• Data records:
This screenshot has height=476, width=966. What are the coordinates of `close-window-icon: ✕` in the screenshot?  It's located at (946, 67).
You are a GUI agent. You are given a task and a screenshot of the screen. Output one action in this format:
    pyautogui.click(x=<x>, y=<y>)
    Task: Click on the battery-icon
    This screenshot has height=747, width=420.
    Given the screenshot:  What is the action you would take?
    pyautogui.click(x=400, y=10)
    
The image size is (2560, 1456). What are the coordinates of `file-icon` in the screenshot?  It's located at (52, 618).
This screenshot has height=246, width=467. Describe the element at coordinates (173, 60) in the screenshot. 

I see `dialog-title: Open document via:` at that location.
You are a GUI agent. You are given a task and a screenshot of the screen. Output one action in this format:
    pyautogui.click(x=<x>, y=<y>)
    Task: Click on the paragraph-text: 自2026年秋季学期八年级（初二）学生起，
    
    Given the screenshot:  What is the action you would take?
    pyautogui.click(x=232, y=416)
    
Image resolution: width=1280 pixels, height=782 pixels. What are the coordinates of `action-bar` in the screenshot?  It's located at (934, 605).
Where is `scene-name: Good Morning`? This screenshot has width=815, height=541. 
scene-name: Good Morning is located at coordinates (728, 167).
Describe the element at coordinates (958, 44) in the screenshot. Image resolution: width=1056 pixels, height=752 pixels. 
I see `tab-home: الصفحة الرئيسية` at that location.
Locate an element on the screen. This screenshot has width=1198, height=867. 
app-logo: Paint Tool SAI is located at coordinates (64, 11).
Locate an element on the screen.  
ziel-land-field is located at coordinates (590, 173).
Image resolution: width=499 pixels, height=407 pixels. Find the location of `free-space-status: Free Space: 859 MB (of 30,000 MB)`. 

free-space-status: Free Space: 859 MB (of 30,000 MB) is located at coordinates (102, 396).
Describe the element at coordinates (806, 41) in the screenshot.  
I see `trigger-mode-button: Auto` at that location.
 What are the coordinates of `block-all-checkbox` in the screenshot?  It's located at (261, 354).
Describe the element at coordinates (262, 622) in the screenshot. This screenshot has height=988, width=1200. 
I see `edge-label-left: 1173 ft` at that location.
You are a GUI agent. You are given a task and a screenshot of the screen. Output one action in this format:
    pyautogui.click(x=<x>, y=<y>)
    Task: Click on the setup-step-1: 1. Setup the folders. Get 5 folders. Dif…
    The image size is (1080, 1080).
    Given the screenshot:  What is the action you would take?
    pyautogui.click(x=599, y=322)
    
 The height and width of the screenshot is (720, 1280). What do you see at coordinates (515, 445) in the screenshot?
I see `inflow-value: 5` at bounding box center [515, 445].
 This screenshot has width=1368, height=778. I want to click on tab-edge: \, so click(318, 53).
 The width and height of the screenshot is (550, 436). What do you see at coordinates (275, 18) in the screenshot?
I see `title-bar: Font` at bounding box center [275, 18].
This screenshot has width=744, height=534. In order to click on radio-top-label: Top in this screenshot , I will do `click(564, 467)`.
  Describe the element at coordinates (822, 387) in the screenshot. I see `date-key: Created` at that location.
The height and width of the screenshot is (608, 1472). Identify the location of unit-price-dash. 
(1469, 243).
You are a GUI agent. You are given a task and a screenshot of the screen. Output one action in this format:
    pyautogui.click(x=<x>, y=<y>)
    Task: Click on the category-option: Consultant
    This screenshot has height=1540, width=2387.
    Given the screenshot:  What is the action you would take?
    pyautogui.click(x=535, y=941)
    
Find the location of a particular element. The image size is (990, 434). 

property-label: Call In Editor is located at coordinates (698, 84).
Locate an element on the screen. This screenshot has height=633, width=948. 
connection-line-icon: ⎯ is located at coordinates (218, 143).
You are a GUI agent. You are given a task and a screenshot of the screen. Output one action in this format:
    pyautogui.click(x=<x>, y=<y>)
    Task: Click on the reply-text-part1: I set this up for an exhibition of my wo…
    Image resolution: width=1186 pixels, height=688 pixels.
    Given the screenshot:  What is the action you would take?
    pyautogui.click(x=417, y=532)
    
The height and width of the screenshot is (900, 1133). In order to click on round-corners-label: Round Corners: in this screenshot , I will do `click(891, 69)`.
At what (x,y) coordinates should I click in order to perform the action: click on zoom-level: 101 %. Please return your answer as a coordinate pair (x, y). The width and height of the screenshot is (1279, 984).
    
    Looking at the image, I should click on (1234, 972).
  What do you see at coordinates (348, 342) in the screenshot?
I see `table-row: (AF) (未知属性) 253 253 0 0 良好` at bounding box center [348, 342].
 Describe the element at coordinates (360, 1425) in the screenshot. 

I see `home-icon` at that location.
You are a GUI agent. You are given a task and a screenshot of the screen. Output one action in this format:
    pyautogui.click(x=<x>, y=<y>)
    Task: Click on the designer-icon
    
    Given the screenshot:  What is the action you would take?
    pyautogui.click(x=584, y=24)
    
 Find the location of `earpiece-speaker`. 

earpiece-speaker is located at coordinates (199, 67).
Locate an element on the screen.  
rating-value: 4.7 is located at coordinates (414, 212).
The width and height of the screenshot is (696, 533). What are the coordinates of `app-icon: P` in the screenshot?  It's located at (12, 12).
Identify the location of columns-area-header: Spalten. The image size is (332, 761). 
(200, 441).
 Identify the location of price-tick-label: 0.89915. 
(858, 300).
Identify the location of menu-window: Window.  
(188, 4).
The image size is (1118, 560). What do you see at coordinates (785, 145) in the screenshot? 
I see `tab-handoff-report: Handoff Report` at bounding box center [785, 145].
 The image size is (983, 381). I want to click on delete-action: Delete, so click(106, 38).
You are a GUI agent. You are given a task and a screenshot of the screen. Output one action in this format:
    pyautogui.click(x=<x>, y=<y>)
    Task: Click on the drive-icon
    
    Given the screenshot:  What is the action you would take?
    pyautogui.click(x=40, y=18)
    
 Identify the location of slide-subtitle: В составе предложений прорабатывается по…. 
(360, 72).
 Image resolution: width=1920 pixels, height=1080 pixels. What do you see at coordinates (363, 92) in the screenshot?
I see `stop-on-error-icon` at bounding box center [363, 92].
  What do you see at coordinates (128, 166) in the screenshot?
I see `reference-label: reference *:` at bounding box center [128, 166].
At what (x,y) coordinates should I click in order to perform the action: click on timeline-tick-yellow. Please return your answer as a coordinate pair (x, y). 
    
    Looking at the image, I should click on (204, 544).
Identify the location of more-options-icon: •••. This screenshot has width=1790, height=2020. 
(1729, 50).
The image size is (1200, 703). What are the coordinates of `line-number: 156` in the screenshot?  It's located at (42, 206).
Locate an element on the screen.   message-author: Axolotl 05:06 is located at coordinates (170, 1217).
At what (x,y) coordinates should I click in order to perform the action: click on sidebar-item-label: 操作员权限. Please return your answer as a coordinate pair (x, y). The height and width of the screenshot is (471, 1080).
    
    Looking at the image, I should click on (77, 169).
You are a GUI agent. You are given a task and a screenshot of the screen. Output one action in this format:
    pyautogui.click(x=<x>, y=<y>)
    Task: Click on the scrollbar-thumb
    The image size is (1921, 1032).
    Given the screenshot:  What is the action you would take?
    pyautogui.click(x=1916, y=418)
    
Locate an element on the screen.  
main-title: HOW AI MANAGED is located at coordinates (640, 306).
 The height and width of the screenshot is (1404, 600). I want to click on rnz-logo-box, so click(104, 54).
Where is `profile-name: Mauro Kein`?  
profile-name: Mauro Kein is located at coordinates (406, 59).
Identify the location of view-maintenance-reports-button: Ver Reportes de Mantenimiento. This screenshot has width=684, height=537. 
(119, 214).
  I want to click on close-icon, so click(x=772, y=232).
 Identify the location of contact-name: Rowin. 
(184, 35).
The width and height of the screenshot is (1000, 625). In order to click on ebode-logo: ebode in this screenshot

• Task directions:
Convert the lines above, from the line containing "Identify the location of contact-name: Rowin." through the end of the items, into a Markdown table with the columns Row and Line, numbering each row and omitting blank lines.

• Solution for this exercise:
| Row | Line |
|---|---|
| 1 |  Identify the location of contact-name: Rowin.  |
| 2 | (184, 35). |
| 3 | The width and height of the screenshot is (1000, 625). In order to click on ebode-logo: ebode in this screenshot |